→ **AVAILABLE RECORDS**
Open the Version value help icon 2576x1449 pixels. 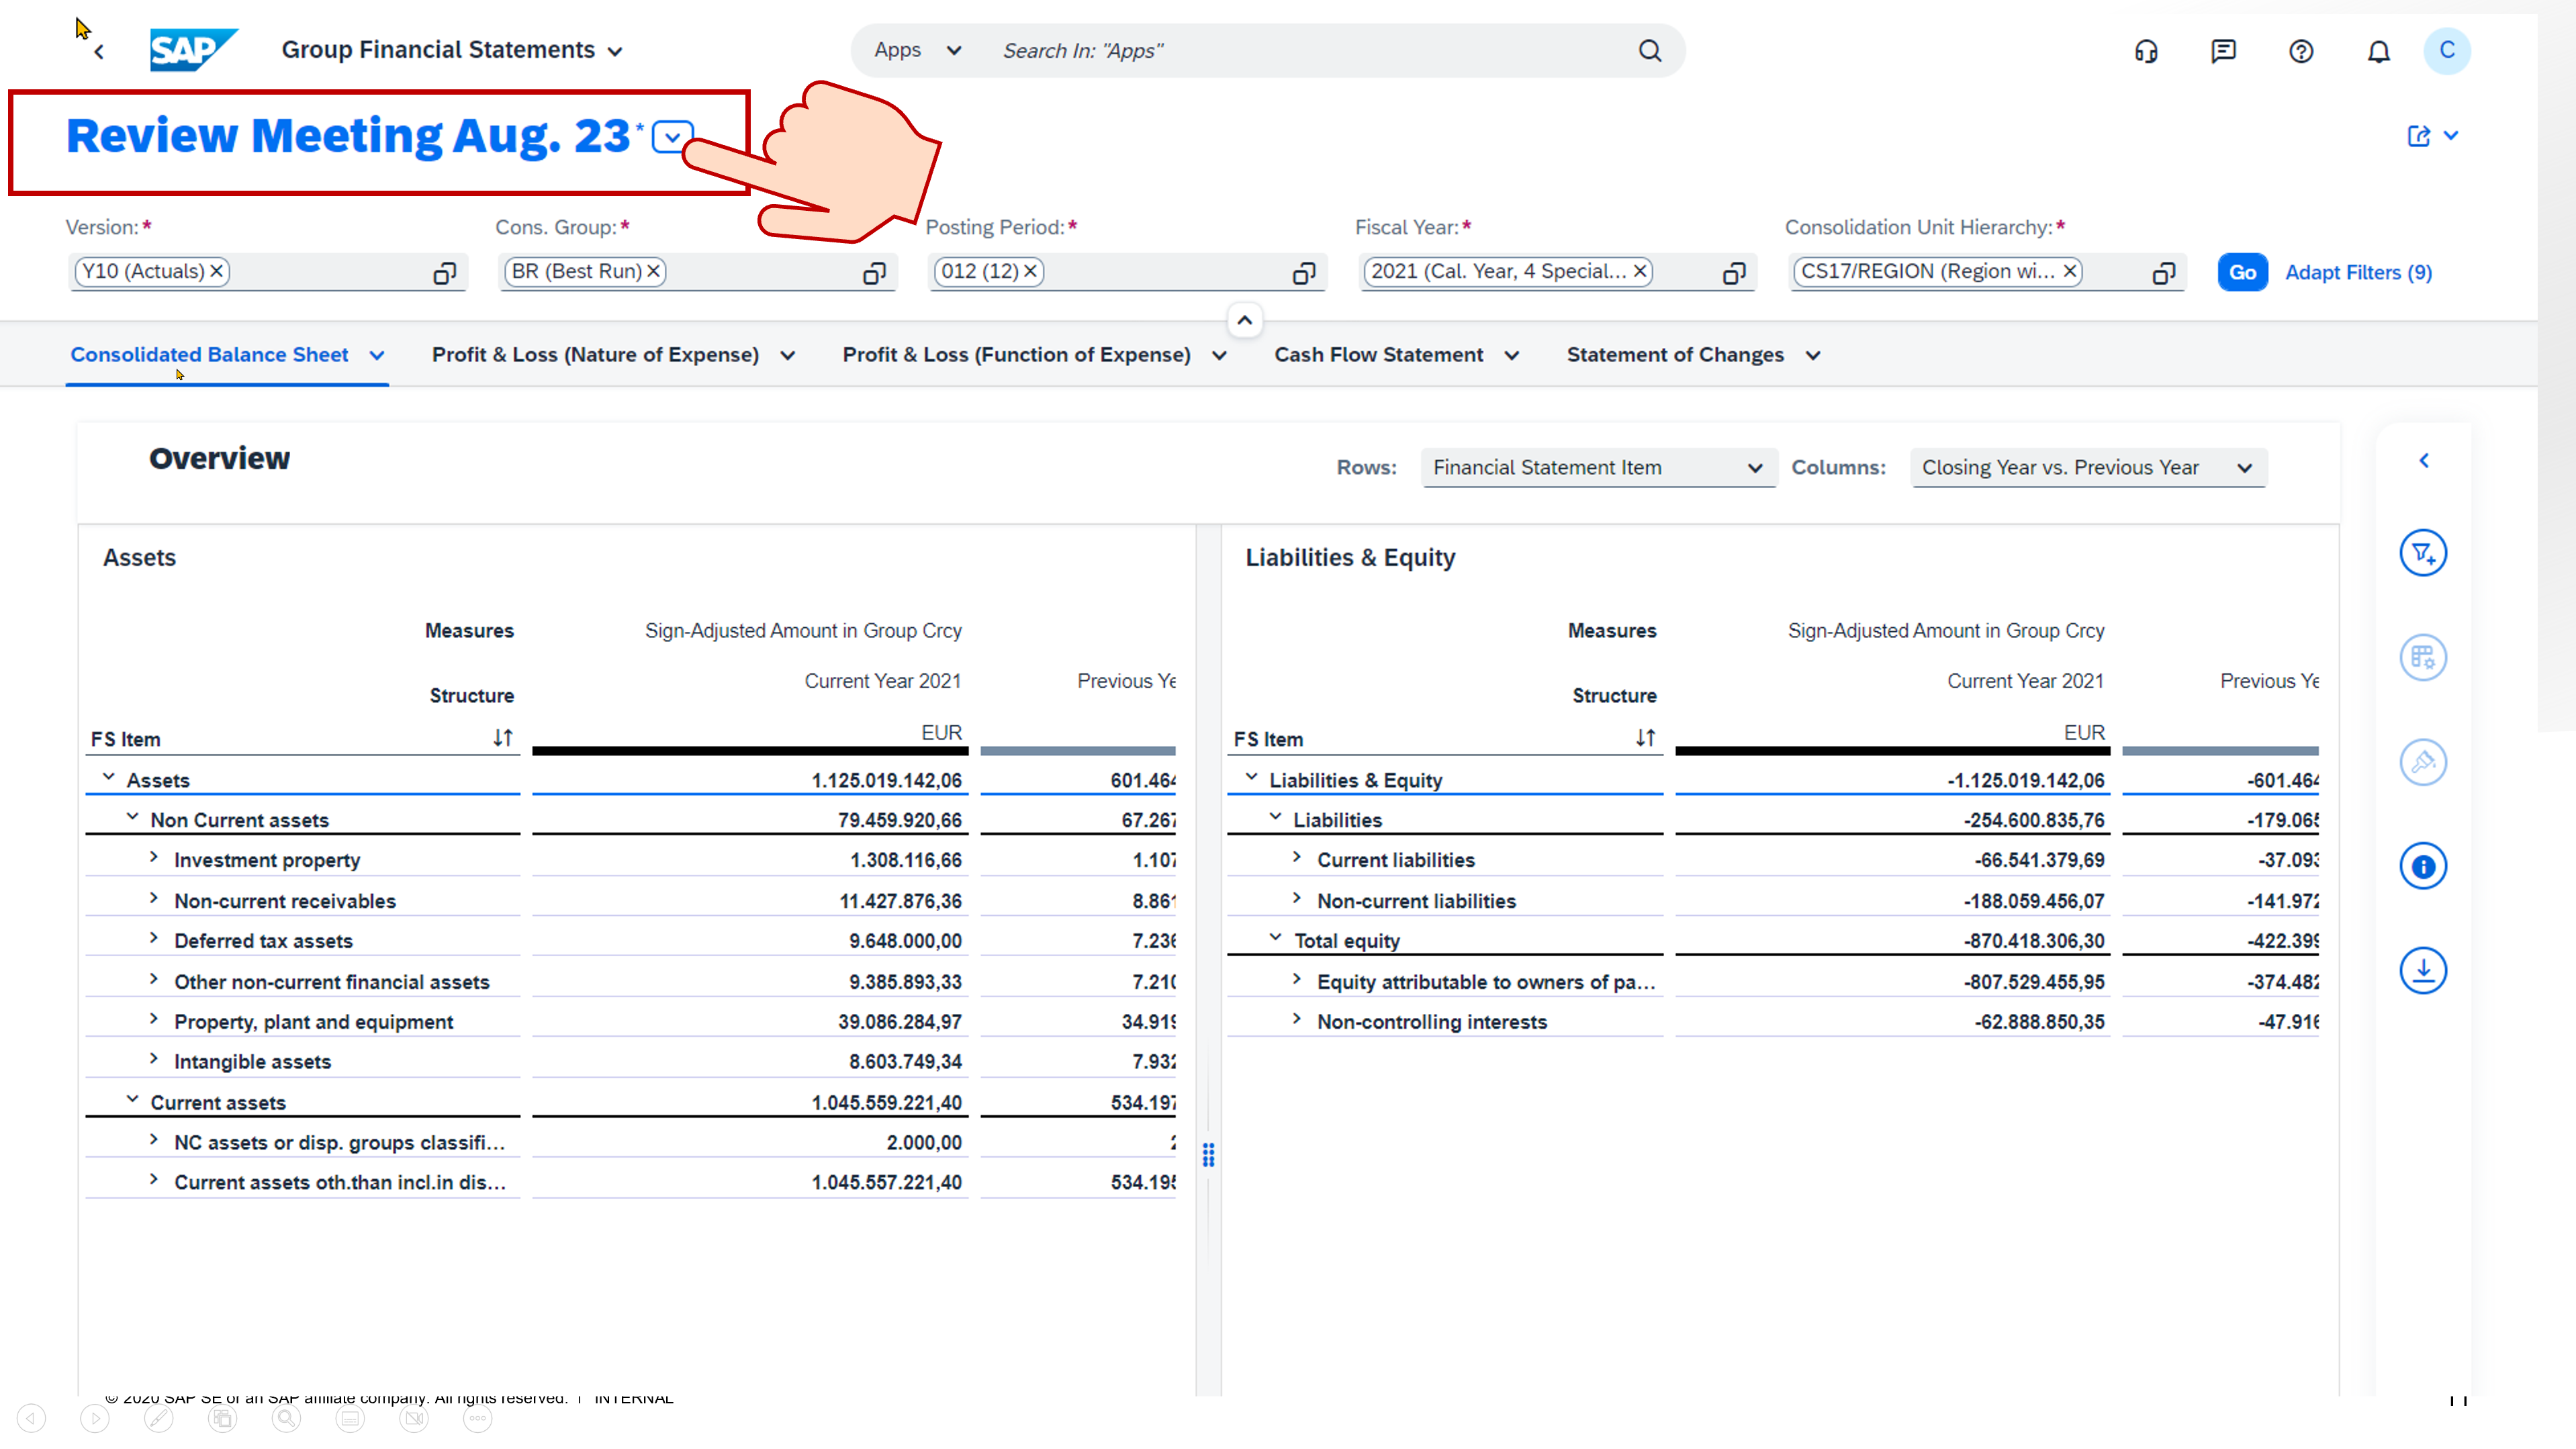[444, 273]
--
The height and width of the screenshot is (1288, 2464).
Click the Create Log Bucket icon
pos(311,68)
---
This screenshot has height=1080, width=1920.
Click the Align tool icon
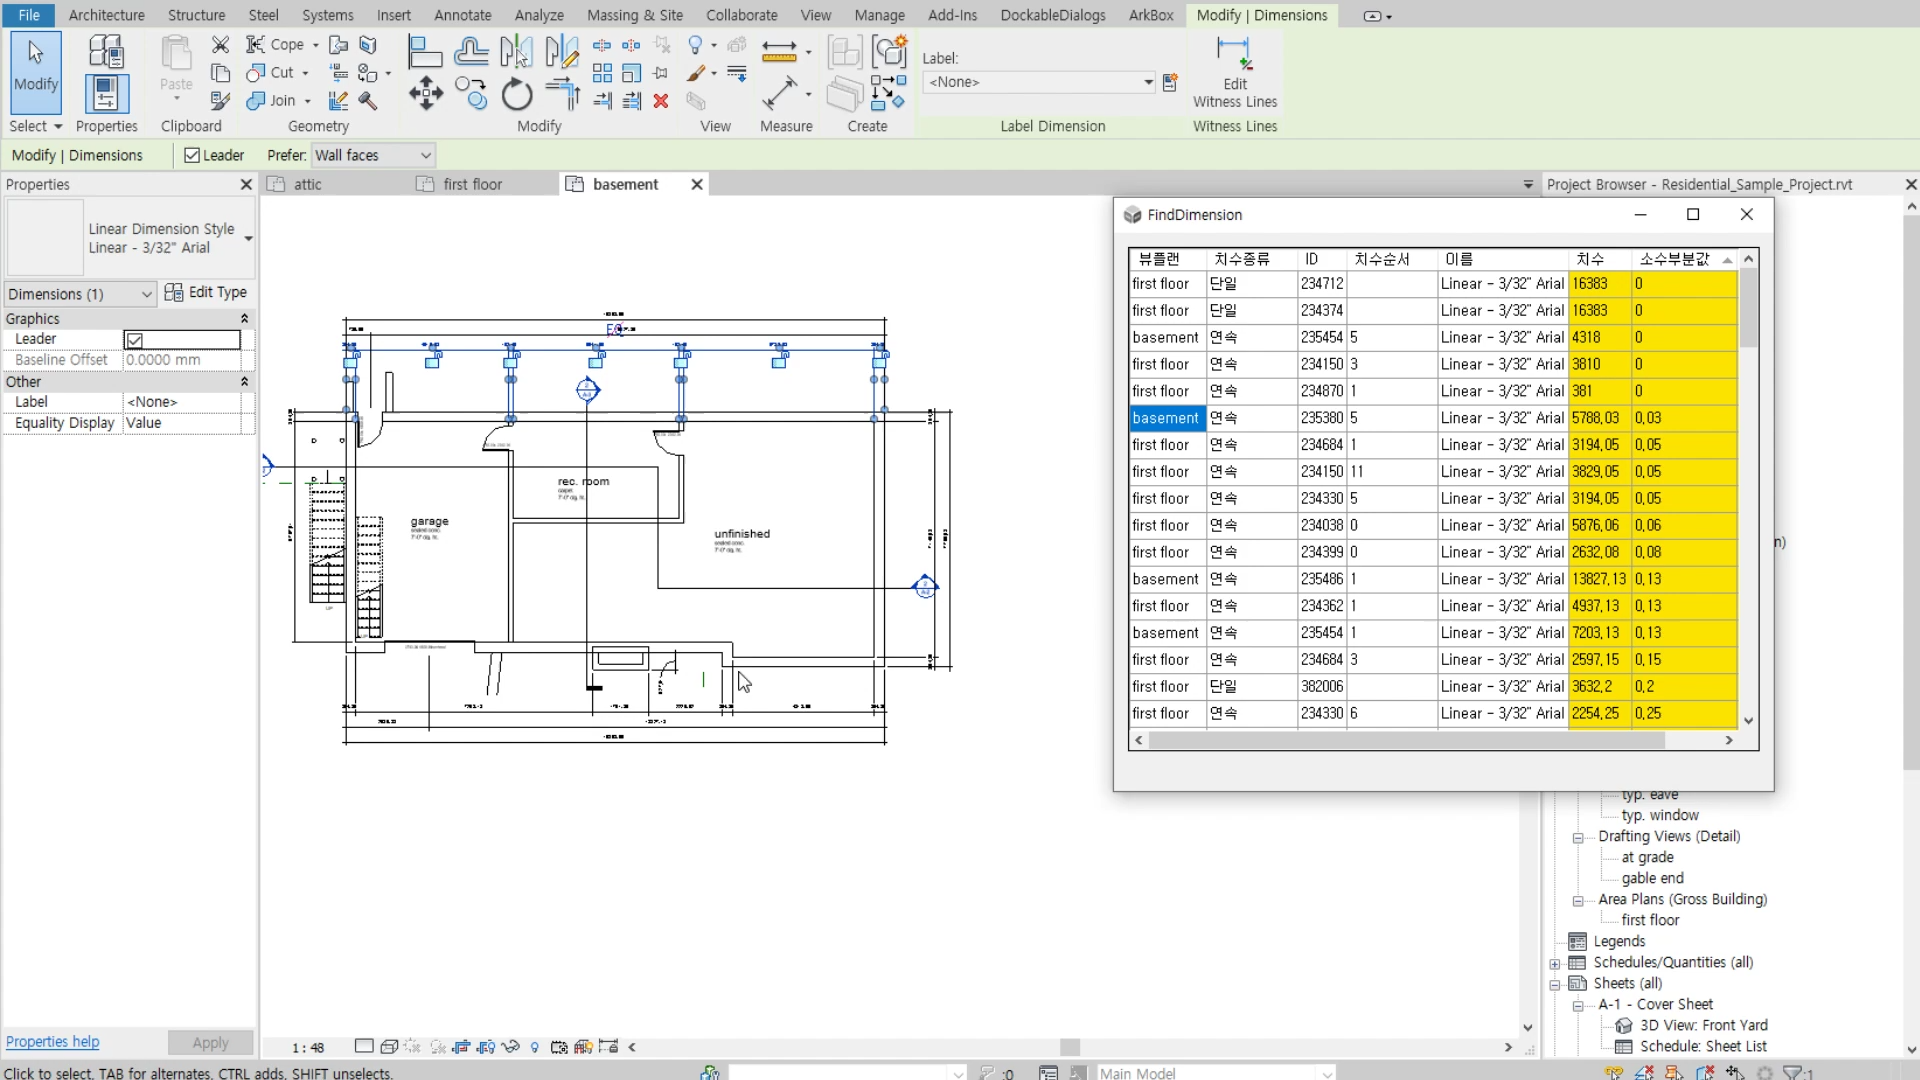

→ **INSTRUCTIONS FOR THE TASK**
Look back at the entries above and repeat, unchanged, every line from the line holding "This screenshot has height=1080, width=1920." through the line holding "Click the Align tool icon".

→ **EXERCISE SOLUTION**
This screenshot has height=1080, width=1920.
Click the Align tool icon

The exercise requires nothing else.